Belle has recently inherited the cabin, which once belonged to a grandmother she never knew – a legendary fly fisher and journalist from the 1920s. Kate Watkins may have once been spoken of with great reverence and pride among her peers, but after she is accused of murdering her lover, her life falls into ruins. Her fortune lost in the stock market crash and her reputation utterly destroyed, Kate retreated into seclusion in the remote cabin. After her death, the fishing cabin remained locked and virtually abandoned for decades.
Little does Belle realize that by opening the cabin doors to Mia for a summer’s sanctuary, she will be reopening the scandal that has plagued her family for generations.
From her first step inside the dusty cabin, Mia is captivated by the remnants of Kate’s mysterious story left behind in the eccentric furnishings of her cabin. And though Belle, ashamed of the tabloid scandal that tortured her mother, warns Mia not to fan the flames, Mia feels compelled to find out more about Kate…especially when she discovers Kate’s journal.
The inspiring words of a remarkable woman echo across the years; and Mia – just learning to fly-fish – finds Kate’s wise words comparing life to a river resonate deeply. She begins a quest to uncover the truth behind the lies. As she searches newspaper archives and listens to the colorful recollections of the local residents, the story of a proud, fiercely independent woman emerges.
Mia feels a strange kinship with the woman who, like her, suffered fears, betrayal, the death of loved ones, and a fall from grace – yet found strength, compassion and, ultimately, forgiveness in her isolation. A truly inspiring story is revealed – timeless in its appeal, with the power to reopen old wounds, but a story which also is a miraculous balm – bringing peace and healing for Mia, for Kate’s descendants, and for all those in Mia’s new community.
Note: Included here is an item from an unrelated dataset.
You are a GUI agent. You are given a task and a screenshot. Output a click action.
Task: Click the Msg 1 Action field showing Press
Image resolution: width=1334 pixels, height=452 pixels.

I absolutely enjoyed reading this book. I found that the plot was relatively fast-paced – although there were some scenes that moved along at a more leisurely pace. Overall though, this was a very quick read that drew me in right from the beginning. I was also intrigued by the mysterious subplot and wanted to know what would happen next. I give this book an A! and look forward to reading more from this author in the future.